Ils s´observent en attendant le lift. « Ting »...Petite résonance et grande occase qui file se dit Max.

Pendant la descente, Mona referme le bouton de son chemisier, ajuste ses lunettes noires sur son nez et sort une blonde que Max ne peut allumer, car son briquet est vide.

« Laissez... », lâche Mona avec un petit sourire en coin, tout en allumant sa cigarette, l´air de dire « Tu manques d´épaules mon gars... »

Max pense que de toute façon galipoter de ce temps-là, c´est pas humain.

Dehors c´est une fournaise.
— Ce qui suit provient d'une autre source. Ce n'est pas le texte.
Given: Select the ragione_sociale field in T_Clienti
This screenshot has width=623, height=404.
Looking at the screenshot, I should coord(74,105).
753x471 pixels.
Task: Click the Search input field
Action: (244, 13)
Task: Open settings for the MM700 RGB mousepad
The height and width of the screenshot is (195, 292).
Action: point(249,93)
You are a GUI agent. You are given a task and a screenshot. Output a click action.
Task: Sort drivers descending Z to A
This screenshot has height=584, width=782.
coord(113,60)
L´air chaud mêlé aux gaz d´échappement, c´est moyen comme sensation. Il se met à traîner un air dégoûté qui fait sourire Mona.

Ils se quittent sur le trottoir. Max tend sa main moite à Mona ; qui lui demande s´il peut la déposer. En gentleman driver, il accepte. Elle a rendez-vous à l´Hôtel Costes.
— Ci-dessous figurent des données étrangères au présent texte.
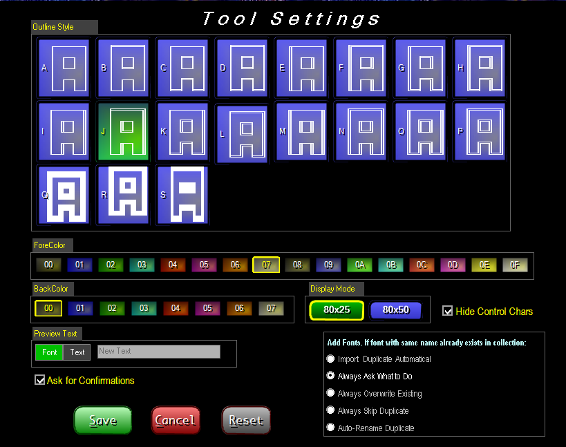Switch Preview Text to Text mode
This screenshot has width=566, height=447.
point(77,352)
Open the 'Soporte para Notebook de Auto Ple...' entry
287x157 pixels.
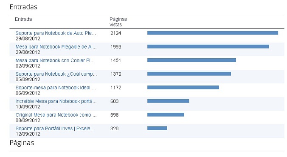tap(56, 33)
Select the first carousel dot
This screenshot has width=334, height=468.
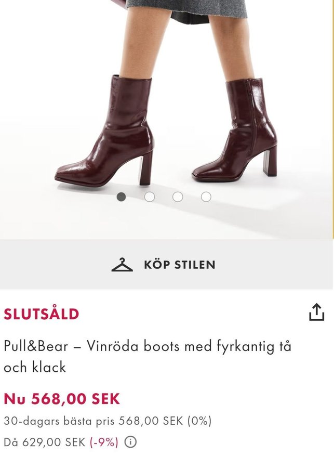pos(122,197)
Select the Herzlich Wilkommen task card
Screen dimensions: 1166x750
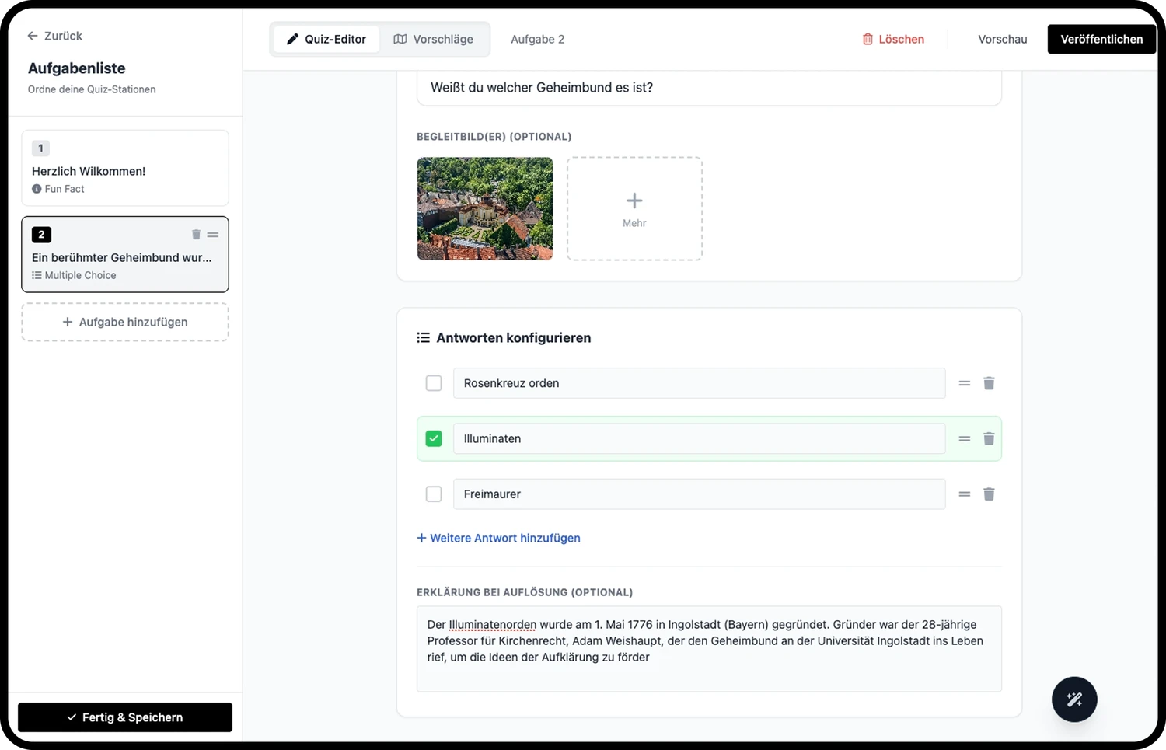click(x=125, y=168)
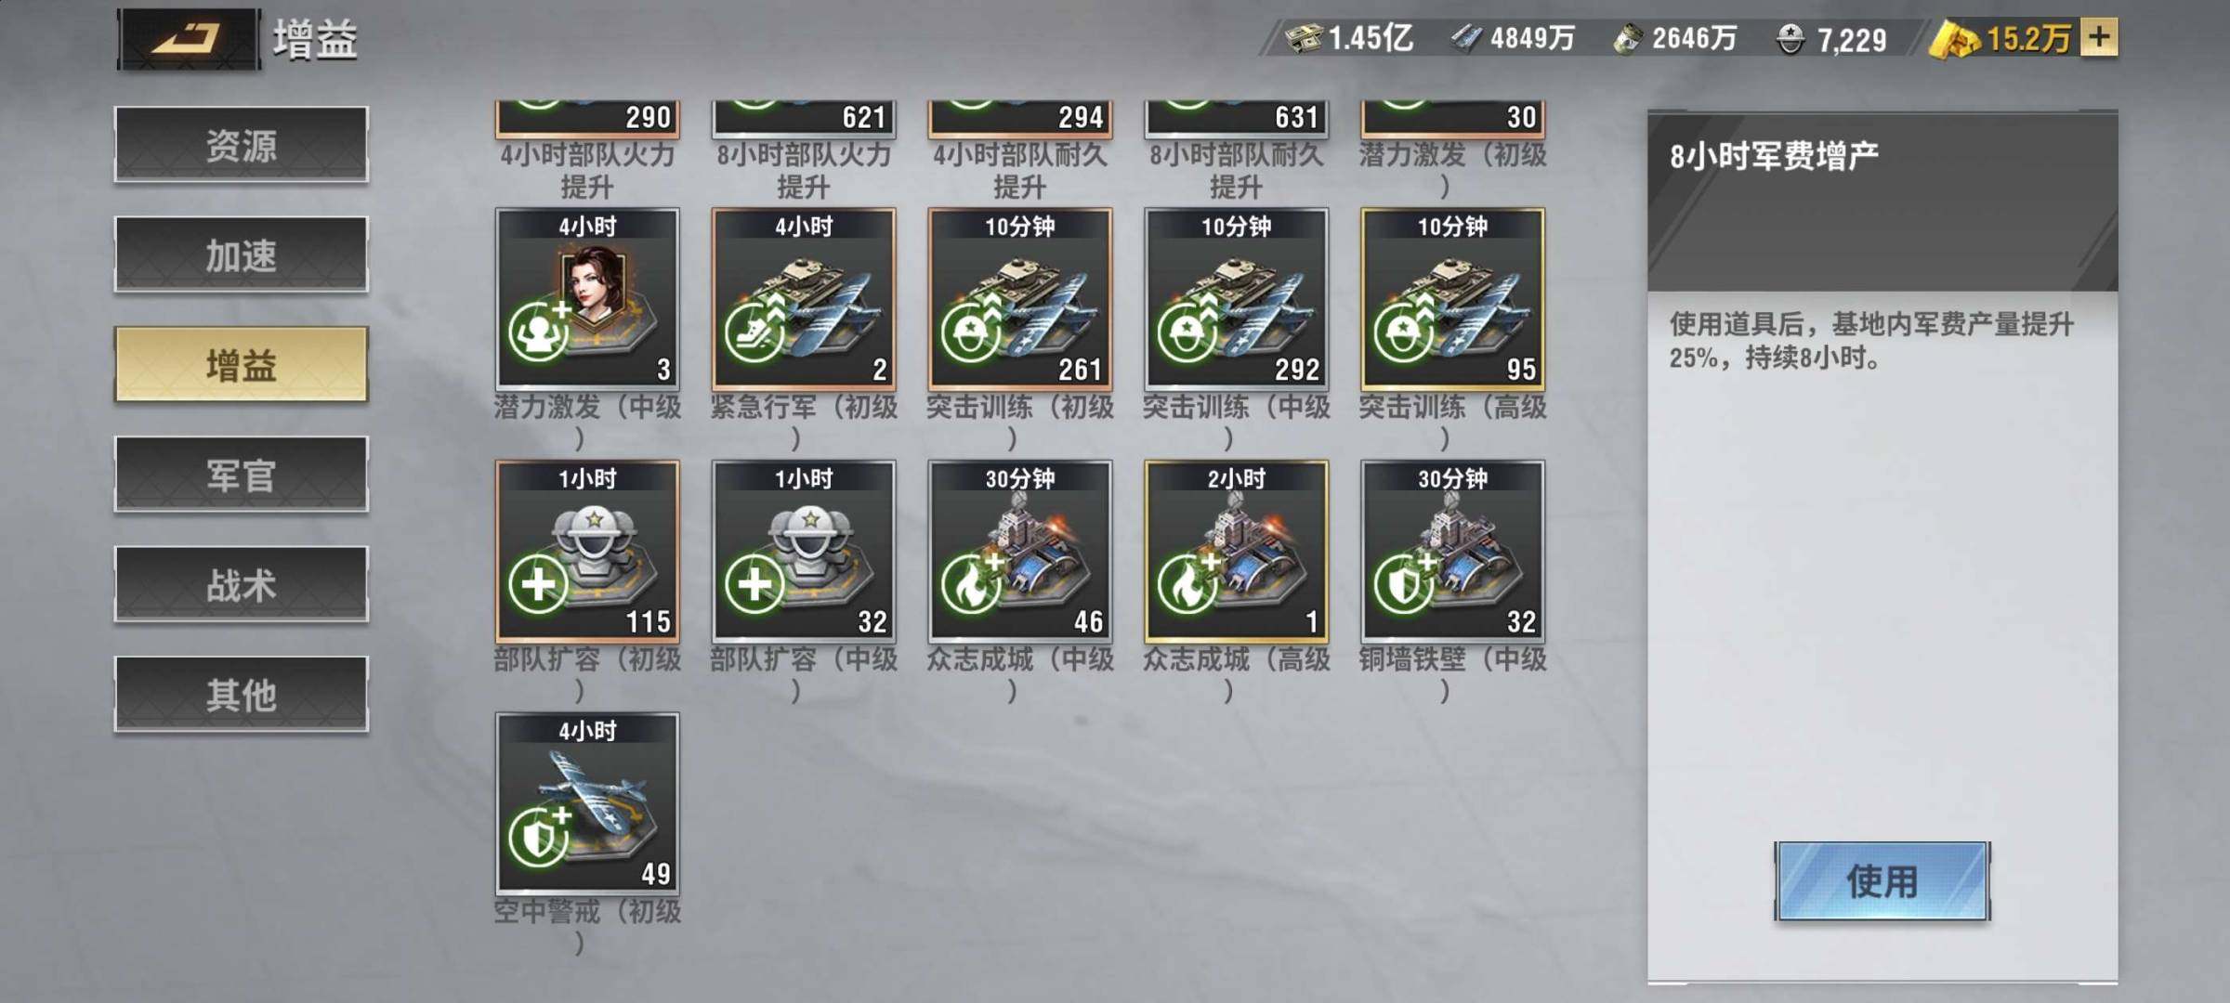Select the 铜墙铁壁（中级）30分钟 item
This screenshot has width=2230, height=1003.
pos(1453,551)
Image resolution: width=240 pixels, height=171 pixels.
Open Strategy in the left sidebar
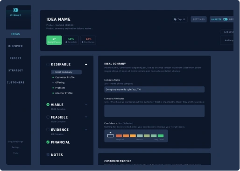[15, 71]
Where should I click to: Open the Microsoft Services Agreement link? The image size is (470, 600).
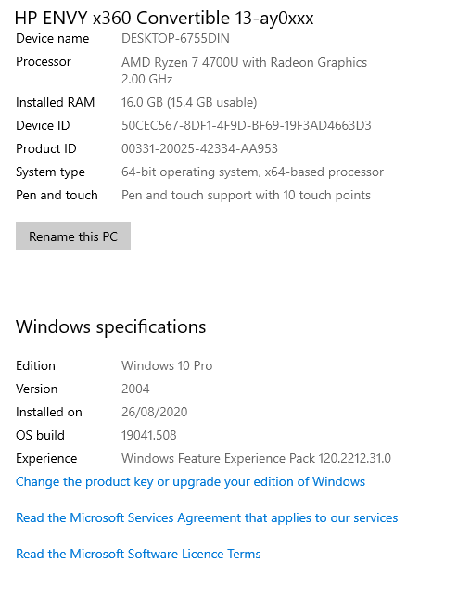[x=207, y=517]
C´est à Max de sourire, c´est là qu´il va.

La voiture démarre. L´air conditionné à fond, ils tracent dans Paris.

Max jette un œil sur Mona. Elle est assise, décontractée, jambes entre ouvertes Sa jupe légèrement remontée à hauteur de ses cuisses. Sa peau est cuivrée.

Il s´attarde sur son chemisier. Elle respire lentement, créant de légères avancées de son buste généreux. C´est vivant et Max aimerait s´y coller.
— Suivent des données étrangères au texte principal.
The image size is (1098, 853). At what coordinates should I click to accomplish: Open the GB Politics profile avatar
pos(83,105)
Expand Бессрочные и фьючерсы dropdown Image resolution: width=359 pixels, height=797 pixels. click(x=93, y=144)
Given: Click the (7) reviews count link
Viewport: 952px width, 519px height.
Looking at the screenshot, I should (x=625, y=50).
Mona a détourné son regard caché derrière ses lunettes noires. Elle lui décroche un sourire qui sous-entend, qu´elle n´est pas dupe et paraît même apprécier qu´il la mate. Elle ramène sa jupe entre ses cuisses, la remontant légèrement plus sur le haut de ses jambes ; sans quitter Max du regard.

« Vous avez un autre client à voir ?... » Elle a posé sa question en replongeant son regard vers les boutiques de la rue St Honoré.

Max lui dit que « Non, il va rejoindre sa femme, Stella ».

« Vous ne portez pas d´alliance ?... » Max répond par la négative, précisant qu´ils vivent maritalement.

Et elle, que va-t-elle faire au Costes ?

Elle loge à l´Hôtel et repart le lendemain pour Ryad.

S´en suit un silence...

« Dommage », laisse t-elle échapper pour la seconde fois. Max ne répond pas Il se fait une parano. Stella va le voir entrer dans le resto, accompagné de cette splendeur. Cela peut créer un sac. Il se dit en même temps qu´il ne craint rien, il ne s´est rien passé... En dehors de sa tête.

Il prend son portable et tente d´appeler Stella et n´y parvient pas. Ca l´agace. Il refait une tentative.

Pendant ce temps, Mona a allumé une autre cigarette. Max a senti l´odeur de sa chevelure quand elle s´est penchée pour prendre l´allume cigarettes. Il reste en arrêt, baigné dans une senteur de miel et de sucre.

Mona a une odeur de bonbon.

« C´est toujours un problème ! C´est dingue, une ville comme Paris, y´a pas d´réseau !... Des fois plusieurs fois par jour !...C´est à devenir dingue ! »

Elle sourit.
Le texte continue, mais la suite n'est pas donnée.